Describe the following about the organization:

1. Identify strategies for calculating the likelihood and impact of potential areas of risk.
2. Enumerate which specific human resources should make up the security management planning activities.
3. Describe the potential challenges present due to the distributed environment of the project organization.
4. Explain the role that formal policies, procedures, and guidelines play in the work of assessing risk.
5. Use proper APA (6th edition) style and formatting for all references and citations.

Scenario

Mark Moneybags has decided to use the millions of dollars he inherited from his rich uncle Mike to venture into the healthcare industry. To that end he has begun construction on a brand new 150-bed hospital called High Class Healthcare in a North Hennepin suburb. Construction is nearly complete, so Mark has begun to turn his attention to activities related to opening the hospital itself.

Recently Mark hired his executive tier, which is described in the High Class Healthcare Organization Chart. They in turn have hired their immediate subordinates. It is this group of individuals upon whom Mark will rely to get his hospital up and running.

Tess Tekky, the newly appointed CIO for High Class Healthcare, has hired you to conduct a risk assessment and to develop recommendations for a business continuity plan and information security policies that High Class Healthcare can implement as part of opening for business.

Technical Details

Mark Moneybags, in coordination with Tess Tekky and Nick Network, has purchased a number of information assets that will be used to create, transmit, and store the health data collected at High Class Healthcare. The specific items that have been purchased are listed on the Risk Assessment Documentation Spreadsheet. You should assume that the list is a complete set of information assets and that anything you believe missing from this list has not been purchased and should therefore be added to your risk recommendations.

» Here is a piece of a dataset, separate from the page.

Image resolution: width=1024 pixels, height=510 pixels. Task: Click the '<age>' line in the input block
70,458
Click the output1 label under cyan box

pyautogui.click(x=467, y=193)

The network for High Class Healthcare is being implemented exclusively using fiber and Cat5e cable. Mark Moneybags has opted to reserve implementation of a wireless network as a future enhancement to the network. Fiber will be used only on the backbone between the core switches and on the segment where the ERP, EMR, and Radiology servers will be located. All other segments of the network will be implemented using Cat5e. Network speeds are 100 mg to the desktop and gigabit Ethernet on the backbone and server segments.

A computing facility has been constructed in the basement of the new building below the main kitchen. Proper racks and housing for the blade servers have been installed as part of the facility construction. Access to this area is controlled by short-range RFID badges that generate audit reports, which include both authorized and unauthorized access attempts. The dock and storage areas are located behind the computing facility, which requires the staff in all of those areas to be given access. In addition, Ben Buildings, who is responsible for Facilities Management, has asked for access for himself and all of his staff who are responsible for security and environmental controls for the facility. Mark has agreed that this access is necessary in the event of an incident that would require this staff to have access to this area.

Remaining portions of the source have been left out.